Research Methods and Experiments
Researchers developed a high-affinity, internalizing anti-LRRC15 monoclonal antibody, DUNP19, labeled with 64Cu or 177Lu for positron emission tomography (PET) imaging and radio-immunotherapy (RIT), respectively. DUNP19's targeting specificity, biodistribution, therapeutic efficacy, and impact on tumor microenvironment were evaluated in multiple murine xenograft models. Transcriptomic analysis investigated gene expression changes post-RIT, focusing on TGFβ signaling, immune exclusion, and immune checkpoint blockade resistance. Synergistic effects of DUNP19-RIT with anti-CTLA4 and anti-PD1 antibodies were further assessed in syngeneic tumor models.

Key Conclusions and Perspectives

• DUNP19 rapidly internalizes upon LRRC15 binding, enabling radiolabeling for precise targeting and high tumor uptake.
• [177Lu]Lu-DUNP19 significantly suppresses tumor growth and prolongs survival in multiple LRRC15+ tumor models with minimal toxicity.
• Transcriptomic analysis reveals marked downregulation of TGFβ signaling pathways and pro-tumorigenic gene expression post-RIT, particularly immune checkpoint blockade resistance-related genes.
• In the HCC1954 breast cancer model, DUNP19-RIT effectively inhibits tumor growth by targeting LRRC15+ CAFs in the stroma.
• Syngeneic tumor models demonstrate durable complete remission with DUNP19-RIT combined with ICIs, highlighting its capacity to reprogram immune-excluded microenvironments.
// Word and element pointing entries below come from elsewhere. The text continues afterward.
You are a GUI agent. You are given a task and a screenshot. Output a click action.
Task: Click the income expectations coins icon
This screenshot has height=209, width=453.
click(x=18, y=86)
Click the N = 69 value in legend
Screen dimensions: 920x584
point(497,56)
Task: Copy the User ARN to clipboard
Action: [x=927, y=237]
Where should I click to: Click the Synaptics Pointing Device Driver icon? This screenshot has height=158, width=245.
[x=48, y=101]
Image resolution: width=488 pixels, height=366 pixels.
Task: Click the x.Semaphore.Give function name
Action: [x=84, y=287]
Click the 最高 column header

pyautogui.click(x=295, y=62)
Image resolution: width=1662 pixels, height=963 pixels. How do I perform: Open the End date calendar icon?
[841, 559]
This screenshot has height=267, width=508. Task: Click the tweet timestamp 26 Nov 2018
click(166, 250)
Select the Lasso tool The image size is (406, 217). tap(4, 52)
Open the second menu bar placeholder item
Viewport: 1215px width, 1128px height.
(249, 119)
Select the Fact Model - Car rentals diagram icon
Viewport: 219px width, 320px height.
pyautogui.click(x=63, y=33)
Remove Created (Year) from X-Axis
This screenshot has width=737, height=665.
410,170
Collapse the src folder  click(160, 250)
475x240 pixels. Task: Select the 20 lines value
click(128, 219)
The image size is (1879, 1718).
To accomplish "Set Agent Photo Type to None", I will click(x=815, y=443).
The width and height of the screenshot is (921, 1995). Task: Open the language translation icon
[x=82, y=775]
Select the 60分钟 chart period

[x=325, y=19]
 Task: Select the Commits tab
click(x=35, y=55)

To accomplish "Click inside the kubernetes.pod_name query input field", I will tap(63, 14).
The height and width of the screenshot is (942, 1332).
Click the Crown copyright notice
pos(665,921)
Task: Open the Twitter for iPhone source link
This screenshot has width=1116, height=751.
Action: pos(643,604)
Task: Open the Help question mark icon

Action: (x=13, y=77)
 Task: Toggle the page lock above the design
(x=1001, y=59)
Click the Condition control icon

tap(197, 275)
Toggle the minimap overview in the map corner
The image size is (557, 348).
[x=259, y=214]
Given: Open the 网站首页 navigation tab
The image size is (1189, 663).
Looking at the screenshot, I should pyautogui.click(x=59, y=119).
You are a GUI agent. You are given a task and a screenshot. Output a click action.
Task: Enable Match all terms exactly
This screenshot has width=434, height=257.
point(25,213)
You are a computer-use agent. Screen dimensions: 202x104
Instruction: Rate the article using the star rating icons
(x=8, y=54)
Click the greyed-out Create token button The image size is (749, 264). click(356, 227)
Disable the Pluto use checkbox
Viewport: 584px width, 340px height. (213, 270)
Research Significance and Prospects
This study establishes a novel LRRC15-targeted cancer therapeutics platform integrating diagnostic and therapeutic dual functions, enabling personalized tumor treatment and dose planning. The approach specifically addresses immune-excluded and drug-resistant tumors, warranting further exploration of its clinical translational potential across diverse solid tumors and synergistic effects with various immunotherapy strategies.

 

 

Conclusion
This study successfully developed and validated a novel radio-immunotherapy platform, DUNP19, targeting LRRC15+ tumor and stromal cells. Conjugation with 177Lu enables effective tumor suppression while reshaping the tumor microenvironment by reducing TGFβ signaling and immune exclusion gene expression, thereby enhancing immune checkpoint inhibitor efficacy. The platform demonstrates favorable biodistribution and therapeutic outcomes with manageable toxicity across tumor models. Future applications may expand to preclinical studies in broader cancer types, providing innovative strategies for drug-resistant tumor management.

 

Claire M Storey, Mohamed Altai, Katharina Lückerath, Daniel Thorek, and David Ulmert. Development of a leucine-rich repeat-containing protein 15-targeted radio-immunotheranostic approach to deplete pro-tumorigenic mechanisms and immunotherapy resistance. Signal Transduction and Targeted Therapy.